--- BEGIN Extracted material ---

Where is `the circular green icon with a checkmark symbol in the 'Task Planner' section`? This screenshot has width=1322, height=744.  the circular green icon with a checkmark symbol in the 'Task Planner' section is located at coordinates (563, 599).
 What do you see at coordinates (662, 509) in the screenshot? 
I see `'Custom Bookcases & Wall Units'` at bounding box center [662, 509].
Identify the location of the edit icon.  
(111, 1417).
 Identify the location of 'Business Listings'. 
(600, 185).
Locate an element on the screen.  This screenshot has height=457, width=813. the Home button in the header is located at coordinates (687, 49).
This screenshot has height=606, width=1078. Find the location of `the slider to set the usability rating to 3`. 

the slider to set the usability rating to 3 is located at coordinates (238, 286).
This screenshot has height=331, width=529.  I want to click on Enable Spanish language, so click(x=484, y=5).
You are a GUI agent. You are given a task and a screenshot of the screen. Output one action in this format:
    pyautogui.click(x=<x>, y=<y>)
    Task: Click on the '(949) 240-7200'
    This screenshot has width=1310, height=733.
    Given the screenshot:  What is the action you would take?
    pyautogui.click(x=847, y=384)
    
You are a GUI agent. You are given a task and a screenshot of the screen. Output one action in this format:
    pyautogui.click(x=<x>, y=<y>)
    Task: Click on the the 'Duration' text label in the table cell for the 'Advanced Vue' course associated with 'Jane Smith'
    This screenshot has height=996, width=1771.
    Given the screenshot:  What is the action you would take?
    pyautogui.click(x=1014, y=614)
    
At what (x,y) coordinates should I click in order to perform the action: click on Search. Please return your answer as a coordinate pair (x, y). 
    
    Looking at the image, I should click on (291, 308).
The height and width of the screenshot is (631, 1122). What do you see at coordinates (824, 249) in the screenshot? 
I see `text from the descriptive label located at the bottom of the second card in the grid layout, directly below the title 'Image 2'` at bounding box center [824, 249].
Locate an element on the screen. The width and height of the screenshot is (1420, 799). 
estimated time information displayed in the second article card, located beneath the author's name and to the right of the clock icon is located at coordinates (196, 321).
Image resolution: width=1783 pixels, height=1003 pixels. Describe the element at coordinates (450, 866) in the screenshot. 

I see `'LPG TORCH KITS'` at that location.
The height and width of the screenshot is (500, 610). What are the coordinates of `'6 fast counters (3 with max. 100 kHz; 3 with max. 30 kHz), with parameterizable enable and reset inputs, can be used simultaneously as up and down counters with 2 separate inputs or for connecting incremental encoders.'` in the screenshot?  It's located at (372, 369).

--- END Extracted material ---

**Goal**
Rewrite every record above with "GUI agent" changed to "computer assistant" and nothing else altered.

**Written answer**
Where is `the circular green icon with a checkmark symbol in the 'Task Planner' section`? This screenshot has width=1322, height=744.  the circular green icon with a checkmark symbol in the 'Task Planner' section is located at coordinates (563, 599).
 What do you see at coordinates (662, 509) in the screenshot? 
I see `'Custom Bookcases & Wall Units'` at bounding box center [662, 509].
Identify the location of the edit icon.  
(111, 1417).
 Identify the location of 'Business Listings'. 
(600, 185).
Locate an element on the screen.  This screenshot has height=457, width=813. the Home button in the header is located at coordinates (687, 49).
This screenshot has height=606, width=1078. Find the location of `the slider to set the usability rating to 3`. 

the slider to set the usability rating to 3 is located at coordinates (238, 286).
This screenshot has height=331, width=529.  I want to click on Enable Spanish language, so click(x=484, y=5).
You are a computer assistant. You are given a task and a screenshot of the screen. Output one action in this format:
    pyautogui.click(x=<x>, y=<y>)
    Task: Click on the '(949) 240-7200'
    This screenshot has width=1310, height=733.
    Given the screenshot:  What is the action you would take?
    pyautogui.click(x=847, y=384)
    
You are a computer assistant. You are given a task and a screenshot of the screen. Output one action in this format:
    pyautogui.click(x=<x>, y=<y>)
    Task: Click on the the 'Duration' text label in the table cell for the 'Advanced Vue' course associated with 'Jane Smith'
    This screenshot has height=996, width=1771.
    Given the screenshot:  What is the action you would take?
    pyautogui.click(x=1014, y=614)
    
At what (x,y) coordinates should I click in order to perform the action: click on Search. Please return your answer as a coordinate pair (x, y). 
    
    Looking at the image, I should click on (291, 308).
The height and width of the screenshot is (631, 1122). What do you see at coordinates (824, 249) in the screenshot? 
I see `text from the descriptive label located at the bottom of the second card in the grid layout, directly below the title 'Image 2'` at bounding box center [824, 249].
Locate an element on the screen. The width and height of the screenshot is (1420, 799). 
estimated time information displayed in the second article card, located beneath the author's name and to the right of the clock icon is located at coordinates (196, 321).
Image resolution: width=1783 pixels, height=1003 pixels. Describe the element at coordinates (450, 866) in the screenshot. 

I see `'LPG TORCH KITS'` at that location.
The height and width of the screenshot is (500, 610). What are the coordinates of `'6 fast counters (3 with max. 100 kHz; 3 with max. 30 kHz), with parameterizable enable and reset inputs, can be used simultaneously as up and down counters with 2 separate inputs or for connecting incremental encoders.'` in the screenshot?  It's located at (372, 369).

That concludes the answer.